** YOUR TASK **
Provide again, from the entries below, every line from the one containing "Click the 8号球场" through the one containing "Click the symbol link clipboard icon", exactly as written, and no other line.

= Beginning of Section =

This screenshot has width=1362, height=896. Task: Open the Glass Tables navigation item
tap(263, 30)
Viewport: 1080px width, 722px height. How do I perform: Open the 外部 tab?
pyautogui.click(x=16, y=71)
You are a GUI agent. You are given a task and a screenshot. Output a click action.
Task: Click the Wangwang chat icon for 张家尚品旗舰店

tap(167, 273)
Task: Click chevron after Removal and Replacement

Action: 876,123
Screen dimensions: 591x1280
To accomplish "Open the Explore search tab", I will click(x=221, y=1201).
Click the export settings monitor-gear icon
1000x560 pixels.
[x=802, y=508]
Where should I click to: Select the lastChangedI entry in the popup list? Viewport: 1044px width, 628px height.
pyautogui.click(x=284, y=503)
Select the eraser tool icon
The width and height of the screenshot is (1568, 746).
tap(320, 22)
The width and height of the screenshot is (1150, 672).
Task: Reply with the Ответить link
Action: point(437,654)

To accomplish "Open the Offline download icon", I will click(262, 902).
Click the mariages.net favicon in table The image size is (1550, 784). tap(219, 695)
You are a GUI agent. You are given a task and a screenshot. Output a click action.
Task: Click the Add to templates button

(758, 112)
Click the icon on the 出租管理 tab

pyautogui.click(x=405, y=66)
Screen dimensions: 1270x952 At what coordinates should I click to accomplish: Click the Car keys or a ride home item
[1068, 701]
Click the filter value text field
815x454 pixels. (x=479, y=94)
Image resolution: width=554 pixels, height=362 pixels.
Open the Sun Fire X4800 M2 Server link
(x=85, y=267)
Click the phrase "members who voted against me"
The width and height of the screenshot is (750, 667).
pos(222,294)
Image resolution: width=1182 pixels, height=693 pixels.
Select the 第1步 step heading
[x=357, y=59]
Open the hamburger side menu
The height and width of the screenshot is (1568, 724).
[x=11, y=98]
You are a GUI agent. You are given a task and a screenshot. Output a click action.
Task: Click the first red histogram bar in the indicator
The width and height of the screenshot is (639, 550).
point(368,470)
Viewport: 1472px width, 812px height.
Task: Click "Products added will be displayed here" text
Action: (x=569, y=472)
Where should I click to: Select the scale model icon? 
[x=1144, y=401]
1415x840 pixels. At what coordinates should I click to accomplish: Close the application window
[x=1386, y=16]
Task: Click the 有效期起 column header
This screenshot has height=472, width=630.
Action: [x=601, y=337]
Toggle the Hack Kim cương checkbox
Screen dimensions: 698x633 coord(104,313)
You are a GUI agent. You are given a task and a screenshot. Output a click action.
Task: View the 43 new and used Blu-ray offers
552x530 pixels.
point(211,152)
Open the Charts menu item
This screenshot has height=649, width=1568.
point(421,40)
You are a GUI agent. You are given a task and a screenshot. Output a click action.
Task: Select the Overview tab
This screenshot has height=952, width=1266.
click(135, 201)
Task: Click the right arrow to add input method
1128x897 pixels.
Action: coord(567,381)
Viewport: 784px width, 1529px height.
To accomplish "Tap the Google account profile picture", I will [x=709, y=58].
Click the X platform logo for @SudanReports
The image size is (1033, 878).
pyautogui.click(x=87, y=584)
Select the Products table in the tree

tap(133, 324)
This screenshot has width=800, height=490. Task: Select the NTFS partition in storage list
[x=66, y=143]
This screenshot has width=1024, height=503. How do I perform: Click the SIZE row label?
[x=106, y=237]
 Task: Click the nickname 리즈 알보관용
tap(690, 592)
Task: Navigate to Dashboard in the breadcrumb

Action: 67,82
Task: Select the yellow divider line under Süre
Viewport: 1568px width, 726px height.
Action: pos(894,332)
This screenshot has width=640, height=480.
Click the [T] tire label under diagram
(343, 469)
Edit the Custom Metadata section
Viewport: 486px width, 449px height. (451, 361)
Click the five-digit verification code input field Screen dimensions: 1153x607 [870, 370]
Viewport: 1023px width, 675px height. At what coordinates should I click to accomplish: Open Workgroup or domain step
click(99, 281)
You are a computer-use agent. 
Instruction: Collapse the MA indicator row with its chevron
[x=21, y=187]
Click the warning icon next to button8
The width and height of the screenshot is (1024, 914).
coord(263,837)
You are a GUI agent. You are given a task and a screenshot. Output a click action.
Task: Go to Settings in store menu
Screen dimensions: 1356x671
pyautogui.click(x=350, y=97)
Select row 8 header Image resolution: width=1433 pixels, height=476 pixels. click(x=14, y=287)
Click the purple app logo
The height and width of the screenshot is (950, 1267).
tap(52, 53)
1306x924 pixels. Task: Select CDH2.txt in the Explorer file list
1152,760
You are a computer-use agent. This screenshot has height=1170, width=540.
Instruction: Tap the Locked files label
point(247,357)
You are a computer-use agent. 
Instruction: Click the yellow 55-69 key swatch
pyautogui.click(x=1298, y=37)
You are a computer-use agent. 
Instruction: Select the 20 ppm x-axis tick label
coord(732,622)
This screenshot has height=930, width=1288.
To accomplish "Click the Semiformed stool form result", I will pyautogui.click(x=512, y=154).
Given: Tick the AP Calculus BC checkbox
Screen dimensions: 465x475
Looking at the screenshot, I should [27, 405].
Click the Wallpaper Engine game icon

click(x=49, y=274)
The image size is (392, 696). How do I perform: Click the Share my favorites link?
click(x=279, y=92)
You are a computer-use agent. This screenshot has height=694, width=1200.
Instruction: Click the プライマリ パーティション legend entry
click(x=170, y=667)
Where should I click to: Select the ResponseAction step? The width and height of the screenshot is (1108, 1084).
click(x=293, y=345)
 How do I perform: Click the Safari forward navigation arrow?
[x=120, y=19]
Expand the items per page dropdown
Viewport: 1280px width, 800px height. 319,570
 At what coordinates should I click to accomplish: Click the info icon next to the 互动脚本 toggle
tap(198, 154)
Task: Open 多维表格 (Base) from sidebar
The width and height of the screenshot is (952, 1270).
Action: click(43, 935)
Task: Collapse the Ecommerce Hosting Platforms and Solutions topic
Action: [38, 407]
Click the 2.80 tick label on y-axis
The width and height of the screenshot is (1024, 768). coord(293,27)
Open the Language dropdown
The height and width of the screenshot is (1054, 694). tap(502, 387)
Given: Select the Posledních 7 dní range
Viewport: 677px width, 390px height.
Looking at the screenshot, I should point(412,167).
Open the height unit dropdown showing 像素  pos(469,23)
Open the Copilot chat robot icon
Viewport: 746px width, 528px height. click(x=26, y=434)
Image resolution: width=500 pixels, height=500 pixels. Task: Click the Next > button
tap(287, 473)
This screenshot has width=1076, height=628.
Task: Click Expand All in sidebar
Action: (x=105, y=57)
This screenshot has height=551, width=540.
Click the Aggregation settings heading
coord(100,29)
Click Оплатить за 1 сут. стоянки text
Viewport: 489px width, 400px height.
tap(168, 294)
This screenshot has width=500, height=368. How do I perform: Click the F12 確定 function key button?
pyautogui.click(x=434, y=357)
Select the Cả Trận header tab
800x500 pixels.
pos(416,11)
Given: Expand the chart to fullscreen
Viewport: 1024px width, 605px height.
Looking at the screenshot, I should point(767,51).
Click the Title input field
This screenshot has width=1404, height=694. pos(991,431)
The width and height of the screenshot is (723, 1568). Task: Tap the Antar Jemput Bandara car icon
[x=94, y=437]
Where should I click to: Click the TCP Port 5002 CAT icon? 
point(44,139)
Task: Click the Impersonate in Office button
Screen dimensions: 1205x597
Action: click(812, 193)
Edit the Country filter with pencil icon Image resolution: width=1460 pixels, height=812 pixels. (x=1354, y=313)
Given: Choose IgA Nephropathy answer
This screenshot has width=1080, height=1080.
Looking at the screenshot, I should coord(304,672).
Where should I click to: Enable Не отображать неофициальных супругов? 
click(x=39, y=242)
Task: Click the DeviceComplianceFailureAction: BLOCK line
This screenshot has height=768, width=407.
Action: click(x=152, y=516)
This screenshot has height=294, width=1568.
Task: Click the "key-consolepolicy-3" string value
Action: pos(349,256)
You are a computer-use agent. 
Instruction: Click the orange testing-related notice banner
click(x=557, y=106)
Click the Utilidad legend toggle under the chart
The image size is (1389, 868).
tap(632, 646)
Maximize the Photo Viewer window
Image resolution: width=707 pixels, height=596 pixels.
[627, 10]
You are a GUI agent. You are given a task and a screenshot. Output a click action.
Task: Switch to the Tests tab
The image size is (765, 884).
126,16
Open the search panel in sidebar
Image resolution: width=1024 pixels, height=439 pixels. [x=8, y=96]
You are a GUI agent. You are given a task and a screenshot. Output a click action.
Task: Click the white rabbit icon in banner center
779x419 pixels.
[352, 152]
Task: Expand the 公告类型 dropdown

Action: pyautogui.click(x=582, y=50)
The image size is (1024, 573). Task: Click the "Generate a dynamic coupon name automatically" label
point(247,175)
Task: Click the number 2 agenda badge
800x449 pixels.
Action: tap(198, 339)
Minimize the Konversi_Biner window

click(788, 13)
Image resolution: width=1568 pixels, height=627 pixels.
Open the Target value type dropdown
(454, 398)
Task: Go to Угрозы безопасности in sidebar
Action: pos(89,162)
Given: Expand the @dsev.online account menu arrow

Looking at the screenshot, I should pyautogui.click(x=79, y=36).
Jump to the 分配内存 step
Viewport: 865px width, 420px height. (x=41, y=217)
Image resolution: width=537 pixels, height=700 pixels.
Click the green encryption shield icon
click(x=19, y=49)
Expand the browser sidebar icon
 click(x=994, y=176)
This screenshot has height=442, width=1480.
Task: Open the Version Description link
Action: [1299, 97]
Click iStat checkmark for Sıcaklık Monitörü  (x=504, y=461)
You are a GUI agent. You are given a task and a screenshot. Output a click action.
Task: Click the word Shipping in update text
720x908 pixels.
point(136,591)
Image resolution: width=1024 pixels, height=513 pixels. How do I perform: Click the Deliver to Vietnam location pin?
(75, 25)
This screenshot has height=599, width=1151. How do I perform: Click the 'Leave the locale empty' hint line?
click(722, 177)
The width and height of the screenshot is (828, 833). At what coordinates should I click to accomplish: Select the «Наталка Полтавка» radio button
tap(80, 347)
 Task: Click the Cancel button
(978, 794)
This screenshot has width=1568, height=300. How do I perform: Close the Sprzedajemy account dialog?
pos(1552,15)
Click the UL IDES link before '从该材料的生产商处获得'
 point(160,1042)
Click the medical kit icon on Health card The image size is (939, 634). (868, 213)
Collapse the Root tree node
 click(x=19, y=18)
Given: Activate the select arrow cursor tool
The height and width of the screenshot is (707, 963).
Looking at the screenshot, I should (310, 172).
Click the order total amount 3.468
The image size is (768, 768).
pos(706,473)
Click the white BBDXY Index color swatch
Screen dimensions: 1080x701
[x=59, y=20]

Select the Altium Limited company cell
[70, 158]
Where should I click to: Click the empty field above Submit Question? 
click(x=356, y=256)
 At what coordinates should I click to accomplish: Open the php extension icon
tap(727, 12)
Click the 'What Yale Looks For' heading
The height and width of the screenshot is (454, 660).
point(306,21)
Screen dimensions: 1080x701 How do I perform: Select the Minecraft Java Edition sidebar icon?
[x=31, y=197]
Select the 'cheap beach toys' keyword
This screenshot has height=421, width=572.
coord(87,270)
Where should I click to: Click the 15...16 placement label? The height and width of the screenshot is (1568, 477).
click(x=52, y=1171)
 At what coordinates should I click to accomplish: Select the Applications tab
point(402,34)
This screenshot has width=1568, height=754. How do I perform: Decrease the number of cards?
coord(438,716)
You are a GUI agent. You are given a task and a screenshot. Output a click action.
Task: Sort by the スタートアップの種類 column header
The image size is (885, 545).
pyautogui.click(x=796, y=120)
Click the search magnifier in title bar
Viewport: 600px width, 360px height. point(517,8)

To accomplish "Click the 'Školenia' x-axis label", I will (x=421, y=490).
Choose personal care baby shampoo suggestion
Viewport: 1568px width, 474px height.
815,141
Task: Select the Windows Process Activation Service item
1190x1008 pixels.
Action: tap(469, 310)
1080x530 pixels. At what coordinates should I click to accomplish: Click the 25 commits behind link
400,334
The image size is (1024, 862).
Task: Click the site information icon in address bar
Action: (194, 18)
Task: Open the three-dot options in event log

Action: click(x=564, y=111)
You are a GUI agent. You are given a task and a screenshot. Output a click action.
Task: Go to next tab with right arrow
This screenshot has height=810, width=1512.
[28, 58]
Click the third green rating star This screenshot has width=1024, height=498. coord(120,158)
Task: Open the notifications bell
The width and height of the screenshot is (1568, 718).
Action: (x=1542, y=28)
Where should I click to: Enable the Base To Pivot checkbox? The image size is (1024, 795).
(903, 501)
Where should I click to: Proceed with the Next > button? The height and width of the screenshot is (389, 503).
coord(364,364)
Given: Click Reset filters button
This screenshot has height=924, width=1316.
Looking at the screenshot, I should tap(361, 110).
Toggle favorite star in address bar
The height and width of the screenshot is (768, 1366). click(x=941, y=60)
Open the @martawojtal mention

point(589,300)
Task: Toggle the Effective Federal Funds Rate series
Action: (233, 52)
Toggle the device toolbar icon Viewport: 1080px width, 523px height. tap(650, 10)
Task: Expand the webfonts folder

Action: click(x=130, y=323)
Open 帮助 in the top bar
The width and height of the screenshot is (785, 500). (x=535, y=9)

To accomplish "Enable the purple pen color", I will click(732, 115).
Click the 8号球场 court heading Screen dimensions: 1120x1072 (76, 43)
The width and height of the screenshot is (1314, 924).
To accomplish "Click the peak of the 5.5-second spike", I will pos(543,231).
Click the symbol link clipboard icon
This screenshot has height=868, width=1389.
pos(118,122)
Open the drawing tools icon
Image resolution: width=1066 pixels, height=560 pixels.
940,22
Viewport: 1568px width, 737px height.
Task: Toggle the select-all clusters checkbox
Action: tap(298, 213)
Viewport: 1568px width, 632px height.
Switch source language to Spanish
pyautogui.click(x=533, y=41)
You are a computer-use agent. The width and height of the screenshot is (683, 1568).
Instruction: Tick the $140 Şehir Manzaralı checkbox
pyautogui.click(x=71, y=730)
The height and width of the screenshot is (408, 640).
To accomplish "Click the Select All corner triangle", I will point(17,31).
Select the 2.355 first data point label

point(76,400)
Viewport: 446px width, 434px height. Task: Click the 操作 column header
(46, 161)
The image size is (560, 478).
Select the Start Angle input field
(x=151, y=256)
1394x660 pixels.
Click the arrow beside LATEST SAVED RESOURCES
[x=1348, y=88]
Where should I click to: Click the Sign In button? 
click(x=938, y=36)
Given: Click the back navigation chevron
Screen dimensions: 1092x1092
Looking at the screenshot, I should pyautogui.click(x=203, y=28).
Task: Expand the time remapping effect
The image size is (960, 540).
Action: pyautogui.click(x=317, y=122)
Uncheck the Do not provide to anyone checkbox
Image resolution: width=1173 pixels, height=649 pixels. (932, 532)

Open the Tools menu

= End of Section =

** YOUR RESPONSE **
Click the 8号球场 court heading Screen dimensions: 1120x1072 (76, 43)
The width and height of the screenshot is (1314, 924).
To accomplish "Click the peak of the 5.5-second spike", I will pos(543,231).
Click the symbol link clipboard icon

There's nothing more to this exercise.